Der Einsatz künstlicher Daten wächst also rasant. Dies wundert nicht, denn künstliche Daten haben eine Menge Vorteile im Vergleich zu realen Daten. Sie sind kostengünstiger und es können schneller größere Datenmengen für das KI-Training bereitgestellt werden. Zudem können Forscher Variationen und neue Szenarien einführen, mit denen Modelle lernen, auf unterschiedliche Situationen zu reagieren. Nicht zuletzt weisen synthetische Daten keinen direkten Bezug zu realen Personen oder besonderen Fällen auf und bieten somit eine sichere Alternative für datenschutzsensible Bereiche.

Vor allem in Projekten wie Autowerkstatt 4.0 werden künstliche Daten immer relevanter. In einer Branche, in der es oft schwierig ist, ausreichend Daten zu sammeln, bietet die Generierung synthetischer Daten eine gute Lösung.
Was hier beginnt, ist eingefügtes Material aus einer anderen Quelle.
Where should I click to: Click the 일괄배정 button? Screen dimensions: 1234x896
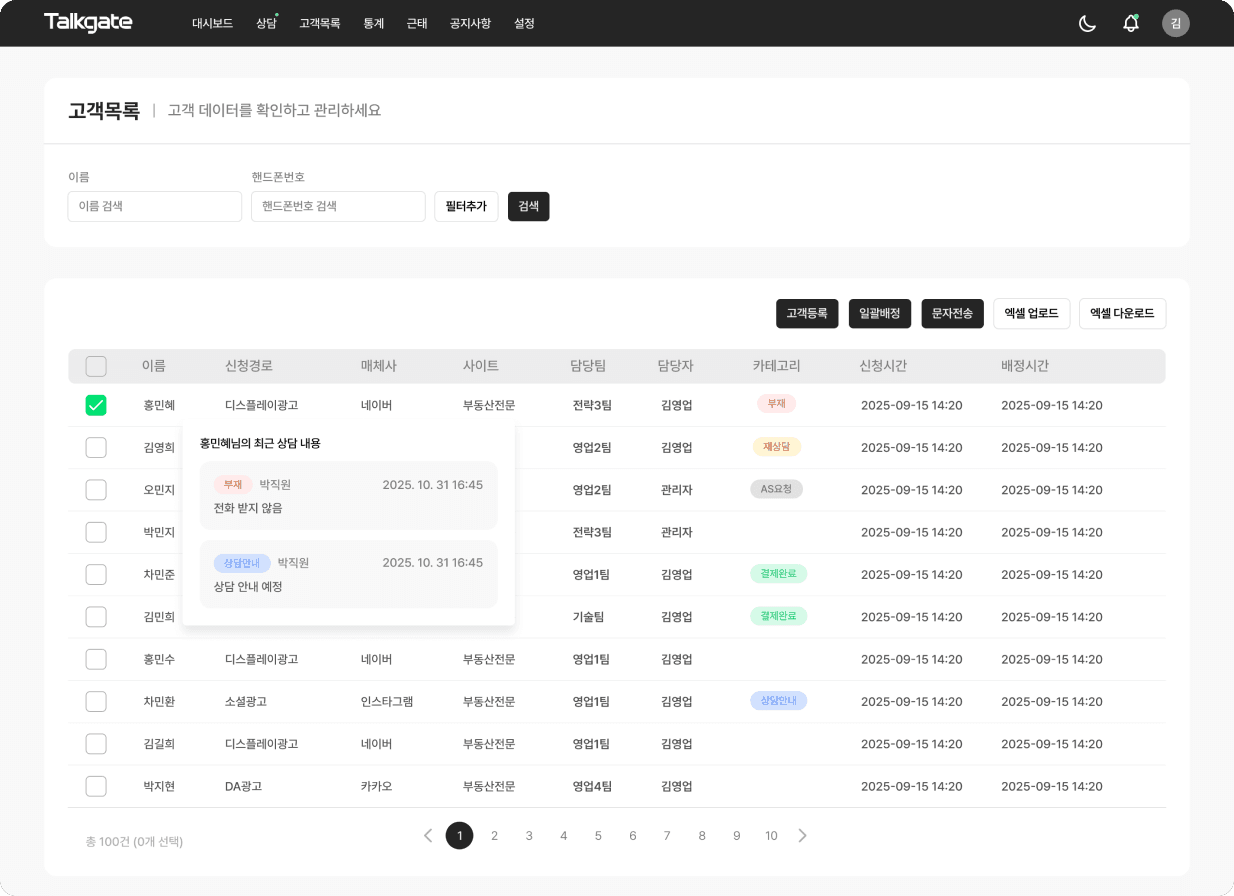pyautogui.click(x=879, y=313)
AW 4.0 zeigt, wie auch kleine Unternehmen synthetische Daten nutzen können, um komplexe Probleme zu lösen, neue Möglichkeiten in der KI-Entwicklung zu erschließen und wettbewerbsfähig zu bleiben.
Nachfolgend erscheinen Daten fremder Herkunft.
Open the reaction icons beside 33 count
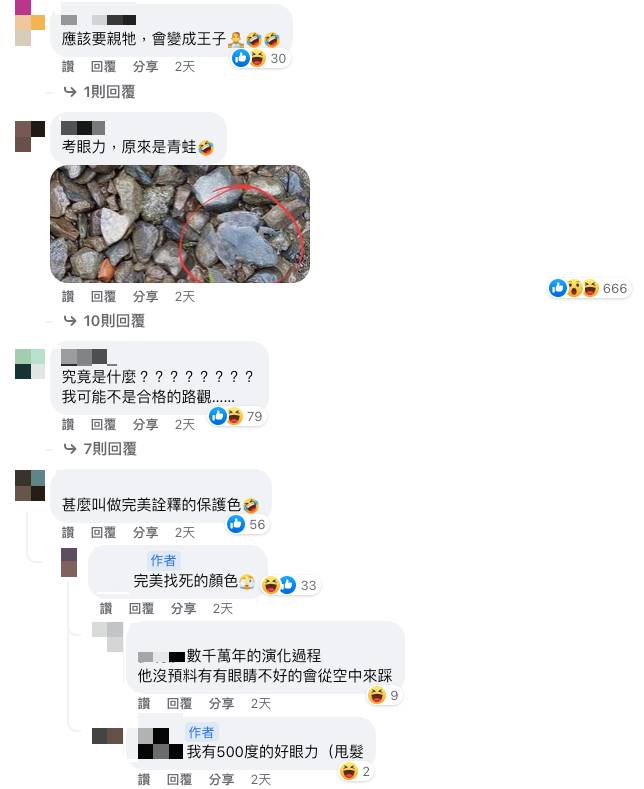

Tim Bohne vom DFKI ist überzeugt: „Synthetische Daten werden eine Schlüsselrolle in der Zukunft der KI spielen, indem sie es ermöglichen, leistungsfähigere, vielseitigere und letztlich auch sicherere KI-Systeme zu entwickeln. Ein wichtiger Punkt dabei ist, dass wir synthetische Daten nie als Testdaten verwenden, sondern lediglich zur Ergänzung der Trainings- und Validierungsdaten. Während des Trainingsprozesses lernen die Modelle aus den synthetischen Daten, aber die abschließende Evaluation ihrer Leistung erfolgt ausschließlich anhand realer, ungesehener Daten.”